◆ Page ◆
# # # # # # #

Outersense is an advanced system that captures and processes user attention with a high degree of mathematical precision. It fuses computer vision, real-time calibration routines, and sophisticated 3D geometric computations to accurately track head pose, eye orientation, and gaze direction. The system projects this data into an interactive 3D spatial model—laying the groundwork for future human interaction layers that monitor both digital and physical environments.
Note: Outersense is a work-in-progress and is designed with future integration in mind (e.g., LiDAR or wearable eye trackers) to evolve into a comprehensive human interaction interface.
- Features
- Architecture
- Installation & Requirements
- Usage
- Calibration Process
- Future Roadmap
- Contributing
- License
- Contact
-
Advanced Iris & Eye Orientation Tracking: Uses detailed iris filling techniques to calculate an accurate center from multiple fine-grained landmarks, which enhances the determination of eye orientation.
-
Gaze Ray Computation: Integrates head pose, neck alignment, and refined eye data to compute a precise 3D gaze vector. Sophisticated ray calculations ensure an accurate projection of where the user is looking.
-
Distance & Orientation Estimation: Utilizes the interocular distance as a metric to compute the distance from the screen, and leverages quaternion smoothing (via SLERP) for robust head, neck, and eye orientation estimation.

# # # # # # #

◆ Instruction 1 ◆
In the records, rewrite the lines from the line with "This screenshot has height=1568, width=724." up to and including the line with "click(x=653, y=513)", substituting "Reset Password" for "Change Password" and keeping everything else the same.

# # # # # # #

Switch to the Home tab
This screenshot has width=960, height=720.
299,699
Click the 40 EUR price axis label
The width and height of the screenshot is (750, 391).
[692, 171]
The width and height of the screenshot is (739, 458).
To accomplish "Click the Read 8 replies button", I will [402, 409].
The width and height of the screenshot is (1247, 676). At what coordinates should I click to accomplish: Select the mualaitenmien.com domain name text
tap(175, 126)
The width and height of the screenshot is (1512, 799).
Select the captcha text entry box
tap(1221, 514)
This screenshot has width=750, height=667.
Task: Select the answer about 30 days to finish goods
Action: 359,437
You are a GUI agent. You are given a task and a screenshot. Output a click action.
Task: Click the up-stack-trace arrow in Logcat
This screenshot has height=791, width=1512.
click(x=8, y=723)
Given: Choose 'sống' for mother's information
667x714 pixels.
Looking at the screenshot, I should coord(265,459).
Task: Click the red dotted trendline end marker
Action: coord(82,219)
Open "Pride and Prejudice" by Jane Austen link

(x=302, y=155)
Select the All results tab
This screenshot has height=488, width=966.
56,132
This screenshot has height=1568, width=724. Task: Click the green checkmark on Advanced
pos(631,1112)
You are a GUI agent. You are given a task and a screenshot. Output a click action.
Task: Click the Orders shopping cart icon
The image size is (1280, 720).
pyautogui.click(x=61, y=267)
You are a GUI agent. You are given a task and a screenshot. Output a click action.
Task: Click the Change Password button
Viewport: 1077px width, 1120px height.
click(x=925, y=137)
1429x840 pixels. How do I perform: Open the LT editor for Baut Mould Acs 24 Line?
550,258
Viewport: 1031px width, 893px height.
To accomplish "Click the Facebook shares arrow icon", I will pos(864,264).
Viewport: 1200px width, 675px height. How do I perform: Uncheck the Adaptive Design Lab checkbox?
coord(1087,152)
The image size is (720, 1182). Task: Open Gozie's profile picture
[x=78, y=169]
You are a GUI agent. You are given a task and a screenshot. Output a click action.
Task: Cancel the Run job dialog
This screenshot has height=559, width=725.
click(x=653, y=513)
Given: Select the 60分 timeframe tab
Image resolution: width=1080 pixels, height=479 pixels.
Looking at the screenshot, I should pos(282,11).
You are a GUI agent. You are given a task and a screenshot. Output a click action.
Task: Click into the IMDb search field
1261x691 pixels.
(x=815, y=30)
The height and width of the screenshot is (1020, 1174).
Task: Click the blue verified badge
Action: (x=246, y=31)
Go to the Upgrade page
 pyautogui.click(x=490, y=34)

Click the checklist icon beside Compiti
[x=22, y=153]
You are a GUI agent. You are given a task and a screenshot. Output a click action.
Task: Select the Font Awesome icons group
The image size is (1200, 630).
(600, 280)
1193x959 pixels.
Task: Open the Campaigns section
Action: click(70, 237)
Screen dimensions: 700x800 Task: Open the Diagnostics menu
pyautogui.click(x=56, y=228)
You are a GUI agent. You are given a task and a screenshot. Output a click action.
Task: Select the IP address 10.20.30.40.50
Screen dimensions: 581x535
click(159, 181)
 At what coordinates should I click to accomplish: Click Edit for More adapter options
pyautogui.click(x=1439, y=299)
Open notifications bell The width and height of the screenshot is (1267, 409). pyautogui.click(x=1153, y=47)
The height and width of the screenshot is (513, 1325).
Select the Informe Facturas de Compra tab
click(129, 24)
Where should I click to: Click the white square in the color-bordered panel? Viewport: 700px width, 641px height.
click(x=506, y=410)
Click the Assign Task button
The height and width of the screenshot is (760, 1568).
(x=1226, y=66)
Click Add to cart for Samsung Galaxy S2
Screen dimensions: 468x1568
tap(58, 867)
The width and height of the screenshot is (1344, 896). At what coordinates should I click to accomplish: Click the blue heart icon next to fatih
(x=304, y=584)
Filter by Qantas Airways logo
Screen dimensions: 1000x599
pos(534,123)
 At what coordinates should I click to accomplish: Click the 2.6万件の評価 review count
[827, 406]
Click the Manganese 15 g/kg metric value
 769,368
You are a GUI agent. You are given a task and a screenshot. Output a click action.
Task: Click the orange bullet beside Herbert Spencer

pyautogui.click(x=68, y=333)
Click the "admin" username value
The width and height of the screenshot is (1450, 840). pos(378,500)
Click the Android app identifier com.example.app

# # # # # # #

◆ Instruction 2 ◆
Transcribe the Outersense description from "Note: Outersense is" up to and including "human interaction interface.".

◆ Full output 1 ◆
This screenshot has height=1568, width=724. Task: Click the green checkmark on Advanced
pos(631,1112)
You are a GUI agent. You are given a task and a screenshot. Output a click action.
Task: Click the Orders shopping cart icon
The image size is (1280, 720).
pyautogui.click(x=61, y=267)
You are a GUI agent. You are given a task and a screenshot. Output a click action.
Task: Click the Reset Password button
Viewport: 1077px width, 1120px height.
click(x=925, y=137)
1429x840 pixels. How do I perform: Open the LT editor for Baut Mould Acs 24 Line?
550,258
Viewport: 1031px width, 893px height.
To accomplish "Click the Facebook shares arrow icon", I will pos(864,264).
Viewport: 1200px width, 675px height. How do I perform: Uncheck the Adaptive Design Lab checkbox?
coord(1087,152)
The image size is (720, 1182). Task: Open Gozie's profile picture
[x=78, y=169]
You are a GUI agent. You are given a task and a screenshot. Output a click action.
Task: Cancel the Run job dialog
This screenshot has height=559, width=725.
click(x=653, y=513)

◆ Full output 2 ◆
Note: Outersense is a work-in-progress and is designed with future integration in mind (e.g., LiDAR or wearable eye trackers) to evolve into a comprehensive human interaction interface.